D’ailleurs, l’histoire aurait pu être bien différente. On oublie parfois que Valentino Rossi a sérieusement envisagé une carrière en Formule 1 au milieu des années 2000. Ses essais avec Ferrari en 2004 et 2005 avaient été suffisamment convaincants pour alimenter les spéculations les plus folles. Imaginer aujourd’hui Valentino Rossi soutenir un pilote Mercedes contre Ferrari possède donc une certaine ironie historique.

Mais l’Italien ne nourrit manifestement aucun regret. Depuis sa retraite du MotoGP, il poursuit sa passion automobile au plus haut niveau en endurance avec BMW et continue même de nourrir quelques rêves personnels. « Les 24 Heures du Nürburgring figurent assurément sur ma liste de rêves. J’espère que nous pourrons y parvenir avec BMW. »

Au fond, cette déclaration de Valentino Rossi dépasse largement le cadre du championnat du monde 2026 de Formule 1. Elle symbolise une forme de transmission entre deux générations exceptionnelles du sport automobile italien. Rossi a porté pendant deux décennies les couleurs de l’Italie en MotoGP. Aujourd’hui, il voit peut-être en Andrea Kimi Antonelli celui qui pourrait enfin offrir au pays ce qu’il attend depuis plus de soixante-dix ans en Formule 1.

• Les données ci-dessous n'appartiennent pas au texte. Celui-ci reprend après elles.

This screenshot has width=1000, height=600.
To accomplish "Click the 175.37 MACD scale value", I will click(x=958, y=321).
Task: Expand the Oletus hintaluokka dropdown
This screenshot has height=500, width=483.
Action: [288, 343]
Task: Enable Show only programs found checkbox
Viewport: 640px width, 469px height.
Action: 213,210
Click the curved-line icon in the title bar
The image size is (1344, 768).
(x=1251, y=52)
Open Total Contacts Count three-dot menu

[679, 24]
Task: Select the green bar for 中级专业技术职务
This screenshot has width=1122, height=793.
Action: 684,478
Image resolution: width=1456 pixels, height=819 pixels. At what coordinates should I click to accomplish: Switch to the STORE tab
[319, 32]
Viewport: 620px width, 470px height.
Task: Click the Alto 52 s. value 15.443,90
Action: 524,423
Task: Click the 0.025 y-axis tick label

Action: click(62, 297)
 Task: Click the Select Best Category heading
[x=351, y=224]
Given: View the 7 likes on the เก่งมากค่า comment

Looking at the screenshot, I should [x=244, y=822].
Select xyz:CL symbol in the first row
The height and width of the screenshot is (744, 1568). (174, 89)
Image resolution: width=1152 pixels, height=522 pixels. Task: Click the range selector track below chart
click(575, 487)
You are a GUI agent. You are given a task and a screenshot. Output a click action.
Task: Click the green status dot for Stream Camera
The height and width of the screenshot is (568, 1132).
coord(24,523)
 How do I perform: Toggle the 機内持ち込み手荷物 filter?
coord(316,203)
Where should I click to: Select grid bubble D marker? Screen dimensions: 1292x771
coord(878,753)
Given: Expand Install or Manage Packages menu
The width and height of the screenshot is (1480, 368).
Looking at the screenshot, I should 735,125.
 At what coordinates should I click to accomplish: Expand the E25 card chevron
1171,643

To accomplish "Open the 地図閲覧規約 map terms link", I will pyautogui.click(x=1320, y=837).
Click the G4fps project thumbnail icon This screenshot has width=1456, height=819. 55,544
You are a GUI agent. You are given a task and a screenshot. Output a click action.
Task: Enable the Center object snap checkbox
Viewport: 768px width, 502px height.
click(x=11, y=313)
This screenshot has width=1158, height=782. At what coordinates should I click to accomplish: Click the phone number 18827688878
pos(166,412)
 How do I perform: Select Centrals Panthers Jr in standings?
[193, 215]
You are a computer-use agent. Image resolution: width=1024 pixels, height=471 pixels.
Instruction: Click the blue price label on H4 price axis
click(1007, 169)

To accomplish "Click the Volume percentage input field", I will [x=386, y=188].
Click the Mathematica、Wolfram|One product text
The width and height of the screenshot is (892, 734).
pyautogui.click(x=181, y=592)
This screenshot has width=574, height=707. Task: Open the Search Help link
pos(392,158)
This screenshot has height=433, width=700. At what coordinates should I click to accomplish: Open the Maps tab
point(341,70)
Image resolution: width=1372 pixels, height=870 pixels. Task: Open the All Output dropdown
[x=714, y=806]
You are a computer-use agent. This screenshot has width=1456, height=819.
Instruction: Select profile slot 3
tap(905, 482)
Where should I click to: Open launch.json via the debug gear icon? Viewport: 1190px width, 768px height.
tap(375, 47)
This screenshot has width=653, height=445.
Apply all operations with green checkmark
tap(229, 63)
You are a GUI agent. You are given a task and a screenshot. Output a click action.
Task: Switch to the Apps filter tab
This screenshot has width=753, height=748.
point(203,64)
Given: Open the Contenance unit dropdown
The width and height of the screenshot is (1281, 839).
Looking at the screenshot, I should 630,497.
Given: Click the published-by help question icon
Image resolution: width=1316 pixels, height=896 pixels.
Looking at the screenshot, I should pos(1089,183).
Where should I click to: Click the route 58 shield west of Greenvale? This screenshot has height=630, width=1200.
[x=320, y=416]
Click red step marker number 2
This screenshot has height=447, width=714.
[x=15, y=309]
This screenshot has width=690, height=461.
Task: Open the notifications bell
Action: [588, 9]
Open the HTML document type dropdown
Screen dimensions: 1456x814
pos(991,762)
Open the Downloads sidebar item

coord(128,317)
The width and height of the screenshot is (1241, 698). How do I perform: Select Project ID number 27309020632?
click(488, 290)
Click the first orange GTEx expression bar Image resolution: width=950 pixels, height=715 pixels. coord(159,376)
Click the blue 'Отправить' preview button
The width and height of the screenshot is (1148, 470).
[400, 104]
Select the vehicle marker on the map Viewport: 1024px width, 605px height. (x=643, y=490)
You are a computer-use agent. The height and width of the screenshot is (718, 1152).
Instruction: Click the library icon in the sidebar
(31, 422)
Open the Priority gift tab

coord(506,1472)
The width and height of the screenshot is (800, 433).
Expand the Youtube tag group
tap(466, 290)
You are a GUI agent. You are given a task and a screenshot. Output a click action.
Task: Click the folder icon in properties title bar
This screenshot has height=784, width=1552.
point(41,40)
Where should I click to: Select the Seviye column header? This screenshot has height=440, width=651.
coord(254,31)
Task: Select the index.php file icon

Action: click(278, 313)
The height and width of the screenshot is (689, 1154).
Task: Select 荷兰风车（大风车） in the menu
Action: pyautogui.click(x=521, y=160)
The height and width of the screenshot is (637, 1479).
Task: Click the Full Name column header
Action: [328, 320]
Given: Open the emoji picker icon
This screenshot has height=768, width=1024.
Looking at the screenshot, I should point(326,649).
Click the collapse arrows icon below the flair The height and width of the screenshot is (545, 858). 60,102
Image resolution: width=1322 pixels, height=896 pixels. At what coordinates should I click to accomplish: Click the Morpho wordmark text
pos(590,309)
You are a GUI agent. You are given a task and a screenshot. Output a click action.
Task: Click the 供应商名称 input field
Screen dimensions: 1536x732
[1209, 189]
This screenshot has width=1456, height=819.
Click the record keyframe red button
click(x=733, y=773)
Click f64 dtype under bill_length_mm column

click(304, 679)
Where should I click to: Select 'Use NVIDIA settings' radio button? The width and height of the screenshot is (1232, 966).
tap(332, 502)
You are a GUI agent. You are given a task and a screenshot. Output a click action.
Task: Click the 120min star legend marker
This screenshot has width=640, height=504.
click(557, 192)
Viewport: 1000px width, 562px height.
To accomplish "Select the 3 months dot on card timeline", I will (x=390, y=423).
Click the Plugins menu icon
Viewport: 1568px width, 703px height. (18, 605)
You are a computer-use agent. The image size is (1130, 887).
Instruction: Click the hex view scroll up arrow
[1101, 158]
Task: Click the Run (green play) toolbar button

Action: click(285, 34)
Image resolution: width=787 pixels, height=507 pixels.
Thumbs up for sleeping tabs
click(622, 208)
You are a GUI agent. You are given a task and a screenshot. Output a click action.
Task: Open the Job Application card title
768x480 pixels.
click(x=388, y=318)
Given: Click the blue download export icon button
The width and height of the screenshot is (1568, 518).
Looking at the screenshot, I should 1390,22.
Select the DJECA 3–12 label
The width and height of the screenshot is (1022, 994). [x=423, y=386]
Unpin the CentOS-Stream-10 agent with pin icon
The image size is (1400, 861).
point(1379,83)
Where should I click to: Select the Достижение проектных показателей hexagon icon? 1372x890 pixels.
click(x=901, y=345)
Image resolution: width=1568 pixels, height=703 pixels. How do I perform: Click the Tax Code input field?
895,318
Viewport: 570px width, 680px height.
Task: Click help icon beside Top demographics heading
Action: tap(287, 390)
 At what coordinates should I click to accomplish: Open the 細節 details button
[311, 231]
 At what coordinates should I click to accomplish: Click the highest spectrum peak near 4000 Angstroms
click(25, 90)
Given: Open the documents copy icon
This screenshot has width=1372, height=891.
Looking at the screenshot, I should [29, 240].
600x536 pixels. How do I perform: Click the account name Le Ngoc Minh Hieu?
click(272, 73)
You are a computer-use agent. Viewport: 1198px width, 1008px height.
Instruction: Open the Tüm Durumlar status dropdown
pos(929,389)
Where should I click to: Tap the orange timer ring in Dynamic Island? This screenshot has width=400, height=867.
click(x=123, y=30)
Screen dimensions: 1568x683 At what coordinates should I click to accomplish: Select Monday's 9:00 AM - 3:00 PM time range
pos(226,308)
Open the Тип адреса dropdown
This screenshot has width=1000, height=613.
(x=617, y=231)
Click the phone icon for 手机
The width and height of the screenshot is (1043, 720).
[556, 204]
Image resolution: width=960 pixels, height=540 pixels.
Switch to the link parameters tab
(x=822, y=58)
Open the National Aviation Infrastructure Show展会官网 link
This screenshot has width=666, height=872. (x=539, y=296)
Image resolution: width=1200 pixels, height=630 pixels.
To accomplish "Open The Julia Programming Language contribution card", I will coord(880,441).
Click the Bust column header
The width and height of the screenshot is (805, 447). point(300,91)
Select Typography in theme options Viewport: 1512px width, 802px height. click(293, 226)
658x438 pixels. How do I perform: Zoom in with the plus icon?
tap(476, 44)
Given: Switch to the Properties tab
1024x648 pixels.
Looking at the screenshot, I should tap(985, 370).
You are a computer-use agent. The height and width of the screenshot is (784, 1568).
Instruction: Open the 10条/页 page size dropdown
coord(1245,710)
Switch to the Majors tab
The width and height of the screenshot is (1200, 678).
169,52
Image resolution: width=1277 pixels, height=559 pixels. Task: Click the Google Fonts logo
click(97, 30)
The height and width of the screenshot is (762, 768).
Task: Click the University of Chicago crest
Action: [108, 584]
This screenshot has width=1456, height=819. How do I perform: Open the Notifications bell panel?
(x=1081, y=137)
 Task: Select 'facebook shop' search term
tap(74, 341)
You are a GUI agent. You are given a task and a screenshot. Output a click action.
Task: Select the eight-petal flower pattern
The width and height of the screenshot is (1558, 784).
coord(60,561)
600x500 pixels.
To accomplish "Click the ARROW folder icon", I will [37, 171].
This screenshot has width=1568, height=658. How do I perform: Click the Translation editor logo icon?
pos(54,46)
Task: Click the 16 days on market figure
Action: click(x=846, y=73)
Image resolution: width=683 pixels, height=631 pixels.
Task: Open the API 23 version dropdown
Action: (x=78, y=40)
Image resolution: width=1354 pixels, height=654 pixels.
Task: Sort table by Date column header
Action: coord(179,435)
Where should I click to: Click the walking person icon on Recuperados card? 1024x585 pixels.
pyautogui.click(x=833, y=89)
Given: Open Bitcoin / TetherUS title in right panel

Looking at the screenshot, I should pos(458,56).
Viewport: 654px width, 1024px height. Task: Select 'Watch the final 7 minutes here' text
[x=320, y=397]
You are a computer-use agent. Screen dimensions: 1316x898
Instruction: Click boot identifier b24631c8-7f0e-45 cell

Et lorsque Valentino Rossi préfère un pilote italien à Ferrari elle-même, c’est probablement le plus beau compliment qu’il pouvait adresser au jeune prodige de Mercedes. Dans un pays où Ferrari est sacrée, choisir Antonelli relève presque du blasphème. Mais cela dit surtout une chose : Valentino Rossi croit réellement que l’Italie tient enfin son futur champion du monde de Formule 1.

Antonelli mène le championnat avec 25 points d'avance.